**STUDY TEXT:**
☆ ☆ ☆ ☆ ☆ ☆ ☆
A 2011 study, led by Powers, investigated the question, where and how many measures? The researchers followed 444 veterans with hypertension for 18 months using clinical, research, and home measurements. The clinical measurements were taken by nurses using Alaris automated devices during routine visits. Researchers used BpTRU digital BP monitors to take two measurements, 5 minutes apart, at baseline and 6, 12, and 18 months. Patients themselves took at least three measurements per week using A&D digital home BP monitors. Patients were shown how to use the monitor and then how to transmit the time-stamped measurement via a telemedicine device and toll-free telephone number to a secure server.
Mean blood pressure measurements taken at the three locations varied greatly, affecting diagnosis and clinical decision-making: "The proportion of patients who had control of his or her SBP in the first 30 days (<140 mm Hg for clinic or research measurement; <135 mm Hg for home measurement) differed between method of measurement: 28% were in control according to clinic measurement, 47% were in control according to home measurement, and 68% were in control according to research measurement." Overall, mean home systolic blood pressure (SBP) was 9.6 mm Hg less than mean clinical measurement.
☆ ☆ ☆ ☆ ☆ ☆ ☆
**RECORDS SHOWN:**
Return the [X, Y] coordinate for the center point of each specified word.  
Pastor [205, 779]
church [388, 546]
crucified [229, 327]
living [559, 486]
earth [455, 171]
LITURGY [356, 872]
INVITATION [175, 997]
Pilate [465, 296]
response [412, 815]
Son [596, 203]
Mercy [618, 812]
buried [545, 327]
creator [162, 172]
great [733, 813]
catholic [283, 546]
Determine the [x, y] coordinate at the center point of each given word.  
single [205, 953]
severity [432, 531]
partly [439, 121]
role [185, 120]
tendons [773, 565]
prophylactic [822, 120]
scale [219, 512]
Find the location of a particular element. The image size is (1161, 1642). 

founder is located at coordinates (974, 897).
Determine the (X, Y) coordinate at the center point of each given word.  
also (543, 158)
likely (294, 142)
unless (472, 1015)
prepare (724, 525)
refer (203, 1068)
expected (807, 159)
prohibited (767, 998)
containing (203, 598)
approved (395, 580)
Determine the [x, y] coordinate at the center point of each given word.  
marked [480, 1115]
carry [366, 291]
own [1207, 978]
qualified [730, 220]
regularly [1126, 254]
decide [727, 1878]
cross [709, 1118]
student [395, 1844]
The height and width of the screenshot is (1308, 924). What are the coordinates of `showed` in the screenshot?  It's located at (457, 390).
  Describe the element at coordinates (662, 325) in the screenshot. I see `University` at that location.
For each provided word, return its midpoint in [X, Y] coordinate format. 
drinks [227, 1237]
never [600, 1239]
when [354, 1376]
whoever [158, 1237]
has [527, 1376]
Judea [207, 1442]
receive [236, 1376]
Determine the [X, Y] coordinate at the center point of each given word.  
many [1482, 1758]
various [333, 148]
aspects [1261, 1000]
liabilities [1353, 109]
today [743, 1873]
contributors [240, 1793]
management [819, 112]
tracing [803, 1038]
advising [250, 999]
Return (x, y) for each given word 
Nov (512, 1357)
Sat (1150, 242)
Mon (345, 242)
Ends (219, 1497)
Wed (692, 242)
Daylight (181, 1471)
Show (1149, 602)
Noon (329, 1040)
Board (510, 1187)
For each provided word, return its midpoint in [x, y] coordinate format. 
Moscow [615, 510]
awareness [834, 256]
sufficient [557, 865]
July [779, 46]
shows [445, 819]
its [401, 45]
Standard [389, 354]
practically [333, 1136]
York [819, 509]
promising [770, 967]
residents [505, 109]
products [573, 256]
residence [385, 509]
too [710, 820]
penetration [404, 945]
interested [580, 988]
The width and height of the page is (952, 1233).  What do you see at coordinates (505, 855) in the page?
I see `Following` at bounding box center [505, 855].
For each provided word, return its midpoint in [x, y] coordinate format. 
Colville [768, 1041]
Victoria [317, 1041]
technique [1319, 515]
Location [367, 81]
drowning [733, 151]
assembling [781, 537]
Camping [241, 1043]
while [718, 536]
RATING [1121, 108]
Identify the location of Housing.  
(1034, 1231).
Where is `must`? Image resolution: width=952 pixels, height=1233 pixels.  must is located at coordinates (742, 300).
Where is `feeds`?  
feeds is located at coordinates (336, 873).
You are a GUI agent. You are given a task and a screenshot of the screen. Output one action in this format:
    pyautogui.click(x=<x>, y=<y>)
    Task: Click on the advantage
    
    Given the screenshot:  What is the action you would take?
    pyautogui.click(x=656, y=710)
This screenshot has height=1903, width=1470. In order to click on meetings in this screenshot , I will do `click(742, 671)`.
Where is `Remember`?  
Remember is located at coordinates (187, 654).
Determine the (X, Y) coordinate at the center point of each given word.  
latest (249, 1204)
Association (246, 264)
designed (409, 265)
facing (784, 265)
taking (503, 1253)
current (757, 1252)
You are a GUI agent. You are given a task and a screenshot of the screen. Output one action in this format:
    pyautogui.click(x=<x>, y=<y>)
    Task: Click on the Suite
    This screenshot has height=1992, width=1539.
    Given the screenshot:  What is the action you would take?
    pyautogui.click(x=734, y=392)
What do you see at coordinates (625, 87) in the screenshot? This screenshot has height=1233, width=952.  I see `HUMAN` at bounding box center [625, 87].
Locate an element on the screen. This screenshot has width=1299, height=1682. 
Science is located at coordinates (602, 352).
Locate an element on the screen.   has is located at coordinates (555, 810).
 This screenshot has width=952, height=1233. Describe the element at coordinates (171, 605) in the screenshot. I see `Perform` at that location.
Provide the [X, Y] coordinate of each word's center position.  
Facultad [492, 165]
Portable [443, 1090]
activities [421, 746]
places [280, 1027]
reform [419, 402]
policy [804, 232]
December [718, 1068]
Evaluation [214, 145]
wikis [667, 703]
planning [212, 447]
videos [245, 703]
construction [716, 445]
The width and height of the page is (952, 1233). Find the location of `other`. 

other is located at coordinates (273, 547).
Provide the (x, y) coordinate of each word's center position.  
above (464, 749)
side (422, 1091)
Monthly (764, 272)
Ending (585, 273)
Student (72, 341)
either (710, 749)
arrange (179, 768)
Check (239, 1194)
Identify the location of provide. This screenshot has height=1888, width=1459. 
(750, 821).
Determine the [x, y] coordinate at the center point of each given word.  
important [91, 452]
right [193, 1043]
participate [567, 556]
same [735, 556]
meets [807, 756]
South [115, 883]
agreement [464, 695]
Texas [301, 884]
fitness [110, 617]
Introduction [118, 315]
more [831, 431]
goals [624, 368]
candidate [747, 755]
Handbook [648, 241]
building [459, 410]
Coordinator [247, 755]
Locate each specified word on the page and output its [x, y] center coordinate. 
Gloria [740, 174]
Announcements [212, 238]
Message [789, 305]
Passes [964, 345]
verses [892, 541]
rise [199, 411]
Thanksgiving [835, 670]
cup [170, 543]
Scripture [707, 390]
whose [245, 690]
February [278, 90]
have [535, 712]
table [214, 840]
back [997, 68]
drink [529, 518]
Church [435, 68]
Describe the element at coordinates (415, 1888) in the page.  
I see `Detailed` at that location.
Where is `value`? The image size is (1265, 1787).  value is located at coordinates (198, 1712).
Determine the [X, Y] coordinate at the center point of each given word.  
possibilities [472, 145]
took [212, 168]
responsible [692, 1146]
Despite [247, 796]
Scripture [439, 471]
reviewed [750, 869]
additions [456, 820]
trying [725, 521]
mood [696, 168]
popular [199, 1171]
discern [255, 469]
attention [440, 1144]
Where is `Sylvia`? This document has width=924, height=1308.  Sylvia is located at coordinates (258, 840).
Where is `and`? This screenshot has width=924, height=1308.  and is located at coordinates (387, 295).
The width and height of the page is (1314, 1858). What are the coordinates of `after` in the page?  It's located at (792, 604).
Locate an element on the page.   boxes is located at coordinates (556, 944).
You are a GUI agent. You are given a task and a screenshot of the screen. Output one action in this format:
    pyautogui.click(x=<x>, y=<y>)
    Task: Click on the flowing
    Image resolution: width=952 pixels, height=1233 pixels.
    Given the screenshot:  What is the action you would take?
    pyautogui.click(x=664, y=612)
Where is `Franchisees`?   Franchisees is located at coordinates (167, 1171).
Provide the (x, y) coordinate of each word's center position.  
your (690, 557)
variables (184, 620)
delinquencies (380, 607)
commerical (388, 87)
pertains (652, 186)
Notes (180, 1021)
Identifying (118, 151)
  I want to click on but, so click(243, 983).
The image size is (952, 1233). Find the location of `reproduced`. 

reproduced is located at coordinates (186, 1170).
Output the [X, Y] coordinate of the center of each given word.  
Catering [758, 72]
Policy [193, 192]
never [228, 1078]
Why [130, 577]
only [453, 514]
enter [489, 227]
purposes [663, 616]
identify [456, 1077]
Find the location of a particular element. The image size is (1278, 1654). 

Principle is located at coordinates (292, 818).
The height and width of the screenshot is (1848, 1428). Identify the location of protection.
☆ ☆ ☆ ☆ ☆ ☆ ☆
**EXPLORE THE MATERIAL:**
a) According to the blood pressure study text, what devices did nurses use to take the clinical measurements?
b) Continue the blood pressure study text from where it stops.

**ANSWERS TO THE TASKS:**
a) Alaris automated devices.

b)
Because of natural individual variations in blood pressure as well as the difference between clinic and home measurements, the authors recommend reimbursement for home BP monitors so that multiple measures can be taken and recorded. An average of at least five or six measurements, taken on different days, is needed to give a more accurate view of a patient's need for hypertension treatment. "Patients could not be classified as having BP that was in or out of control with 80% certainty on the basis of a single clinic SBP measurement from 120 mm Hg to 157 mm Hg," the authors state. (Multiple measurements taken within minutes did not vary significantly.) The researchers recognize that averaging multiple measurements is problematic for busy practitioners; "If providers are supposed to rely more on average measurements, new ways of capturing and presenting these data at the point of care are needed."
Powers BJ, Olsen MK, Smith VA, Woolson RF, Bosworth HB, Oddone EZ. Measuring blood pressure for decision making and quality reporting: where and how many measures? Ann Intern Med. 2011;154:781–788. Available at http://annals.org. Accessed February 22, 2013.
Taylor BC, Wilt TJ, Welch HG. Impact of diastolic and systolic blood pressure on mortality: implications for the definition of "normal." J Gen Intern Med. 2011;26(7):685–690. Available at www.ncbi.nlm.nih.gov/pmc/articles/PMC3138604/pdf/11606_2011_Article_1660.pdf. Accessed February 22, 2013.